Le projet du président de la République d’ouverture 7 jours sur 7 du château de Versailles et des musées du Louvre et d’Orsay a provoqué une levée de boucliers de l’ensemble des personnels des établissements concernés. La mobilisation des personnels a obligé le ministère à revoir sa copie en réservant cette ouverture supplémentaire à des publics dits « empêchés » et des groupes scolaires. Cette mesure aurait pu convenir aux agents si les conditions d’accueil des publics étaient convenables 6 jours sur 7. Ceci est loin d’être le cas. S’ajoutent la dégradation des conditions de travail, les infrastructures vétustes, un certain public de plus en plus irrespectueux, etc., qui ont fini d’exaspérer l’ensemble des agents. A la demande des personnels d’accueil et de surveillance SUD Culture Solidaires a déposé un préavis de grève reconductible à compter du vendredi 9 octobre 2015.

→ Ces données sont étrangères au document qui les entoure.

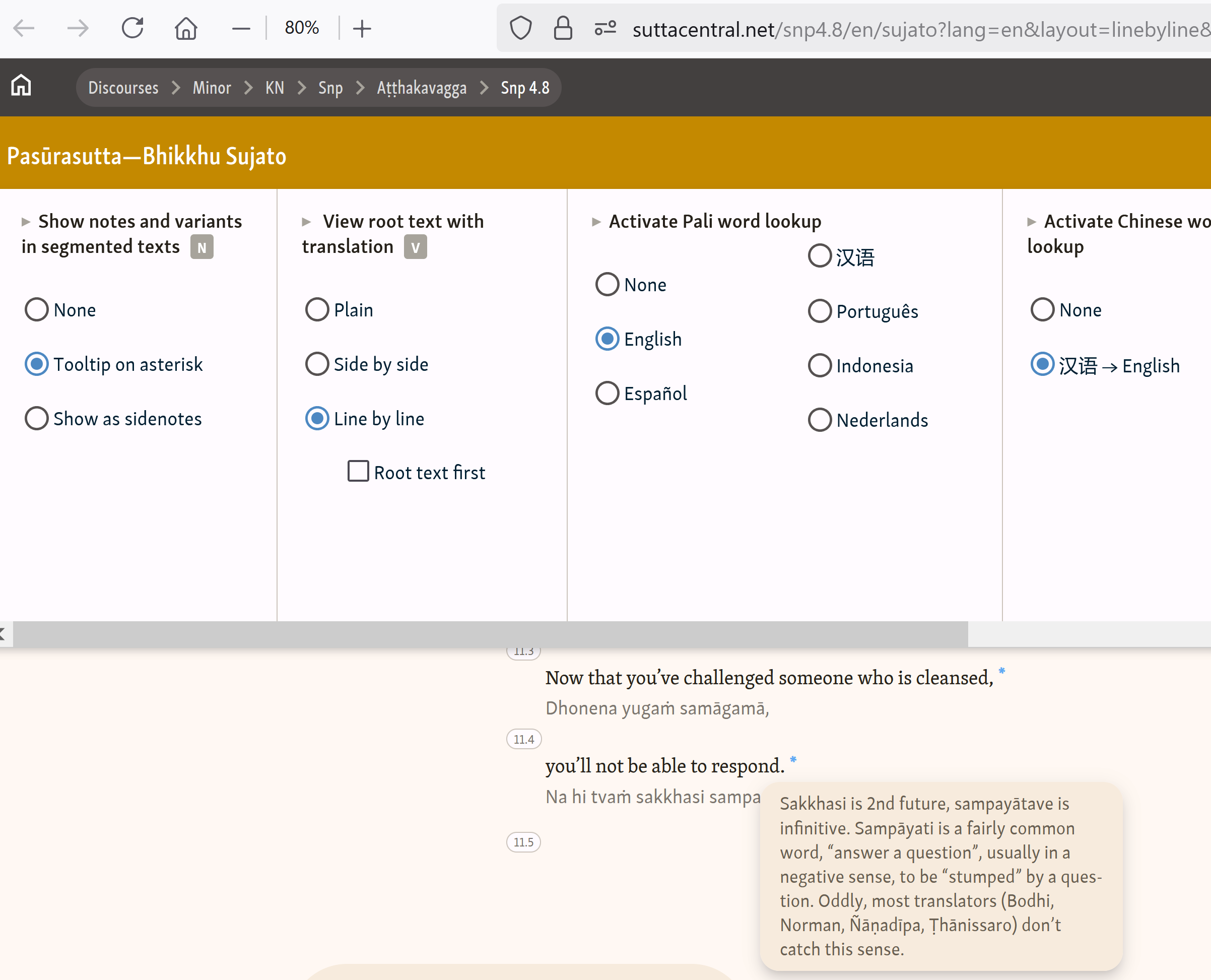The image size is (1211, 980).
Task: Collapse 'View root text with translation' section
Action: (x=306, y=222)
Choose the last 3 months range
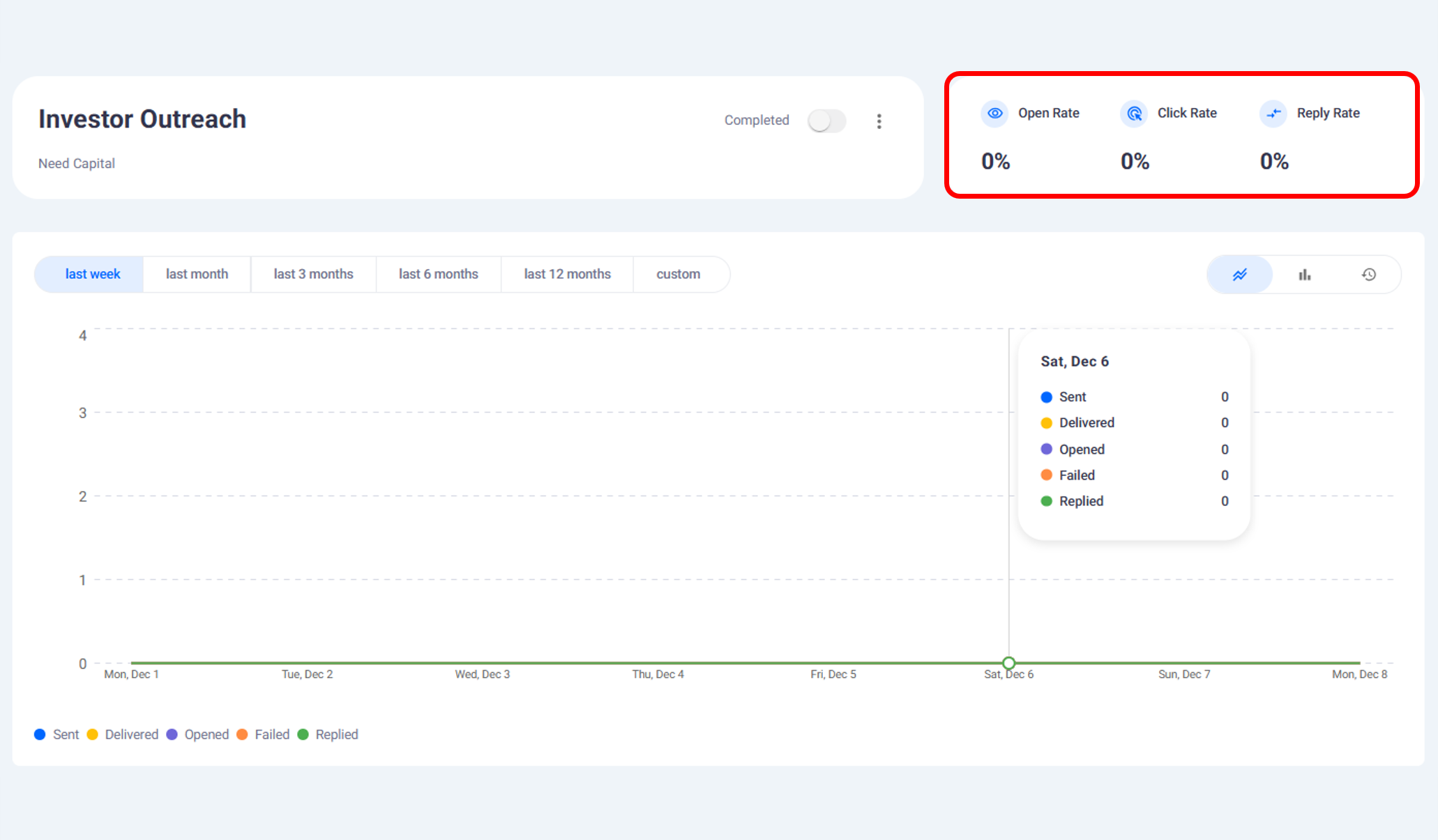This screenshot has height=840, width=1438. [x=313, y=274]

Après 4 jours de mobilisation, l’Assemblée générale réunie ce dimanche 11 octobre au musée du Louvre a adopté à 90 % une suspension de la grève dans l’optique de la construction d’un rapport de force étendu. L’ensemble des agents reste mobilisé et attend sous 2 mois des réponses concrètes aux revendications portées. A défaut, un préavis de grève sera à nouveau déposé au mois de décembre. Il est donc urgent pour le ministère et la direction du Louvre de se positionner sur :

 Le retrait du 7/7 ;

 Les conditions de travail et le sous effectif ;

 La revalorisation de carrière (révision du décret de corps des TSC, requalification des postes de C en B, augmentation du taux promus/promouvables…) ;

 La revalorisation des rémunérations (Primes dominicales, IAT).